Rewrite the rows below, swapping every "Image resolution" for "Screen resolution" and keeping all other text unchanged.
— Begin RECORDS TO PROCESS —
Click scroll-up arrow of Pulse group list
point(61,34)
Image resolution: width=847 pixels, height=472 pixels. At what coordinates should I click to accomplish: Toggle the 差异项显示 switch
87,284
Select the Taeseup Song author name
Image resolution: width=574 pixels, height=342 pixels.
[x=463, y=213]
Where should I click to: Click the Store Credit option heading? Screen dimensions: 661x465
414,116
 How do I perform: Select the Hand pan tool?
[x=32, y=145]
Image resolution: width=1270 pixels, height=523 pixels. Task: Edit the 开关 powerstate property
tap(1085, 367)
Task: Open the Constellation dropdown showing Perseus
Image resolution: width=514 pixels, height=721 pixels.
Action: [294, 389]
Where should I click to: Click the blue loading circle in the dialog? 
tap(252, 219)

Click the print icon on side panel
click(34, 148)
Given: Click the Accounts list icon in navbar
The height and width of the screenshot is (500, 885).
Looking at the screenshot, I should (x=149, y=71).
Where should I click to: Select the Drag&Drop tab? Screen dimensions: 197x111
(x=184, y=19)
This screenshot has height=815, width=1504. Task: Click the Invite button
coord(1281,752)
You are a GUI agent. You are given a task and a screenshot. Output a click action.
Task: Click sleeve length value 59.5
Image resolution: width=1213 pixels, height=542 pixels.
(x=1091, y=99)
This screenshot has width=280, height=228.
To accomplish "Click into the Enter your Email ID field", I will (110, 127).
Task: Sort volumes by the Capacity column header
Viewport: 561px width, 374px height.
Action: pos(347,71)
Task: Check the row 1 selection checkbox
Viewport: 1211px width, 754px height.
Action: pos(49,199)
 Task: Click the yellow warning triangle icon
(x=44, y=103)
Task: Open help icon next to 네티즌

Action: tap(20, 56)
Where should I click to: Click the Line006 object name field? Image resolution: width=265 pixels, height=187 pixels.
— End RECORDS TO PROCESS —
EXERCISE RESPONSE:
Click scroll-up arrow of Pulse group list
point(61,34)
Screen resolution: width=847 pixels, height=472 pixels. At what coordinates should I click to accomplish: Toggle the 差异项显示 switch
87,284
Select the Taeseup Song author name
Screen resolution: width=574 pixels, height=342 pixels.
[x=463, y=213]
Where should I click to: Click the Store Credit option heading? Screen dimensions: 661x465
414,116
 How do I perform: Select the Hand pan tool?
[x=32, y=145]
Screen resolution: width=1270 pixels, height=523 pixels. Task: Edit the 开关 powerstate property
tap(1085, 367)
Task: Open the Constellation dropdown showing Perseus
Screen resolution: width=514 pixels, height=721 pixels.
Action: [294, 389]
Where should I click to: Click the blue loading circle in the dialog? 
tap(252, 219)

Click the print icon on side panel
click(34, 148)
Given: Click the Accounts list icon in navbar
The height and width of the screenshot is (500, 885).
Looking at the screenshot, I should (x=149, y=71).
Where should I click to: Select the Drag&Drop tab? Screen dimensions: 197x111
(x=184, y=19)
This screenshot has height=815, width=1504. Task: Click the Invite button
coord(1281,752)
You are a GUI agent. You are given a task and a screenshot. Output a click action.
Task: Click sleeve length value 59.5
Screen resolution: width=1213 pixels, height=542 pixels.
(x=1091, y=99)
This screenshot has width=280, height=228.
To accomplish "Click into the Enter your Email ID field", I will (110, 127).
Task: Sort volumes by the Capacity column header
Viewport: 561px width, 374px height.
Action: pos(347,71)
Task: Check the row 1 selection checkbox
Viewport: 1211px width, 754px height.
Action: pos(49,199)
 Task: Click the yellow warning triangle icon
(x=44, y=103)
Task: Open help icon next to 네티즌

Action: tap(20, 56)
Where should I click to: Click the Line006 object name field? Screen resolution: width=265 pixels, height=187 pixels.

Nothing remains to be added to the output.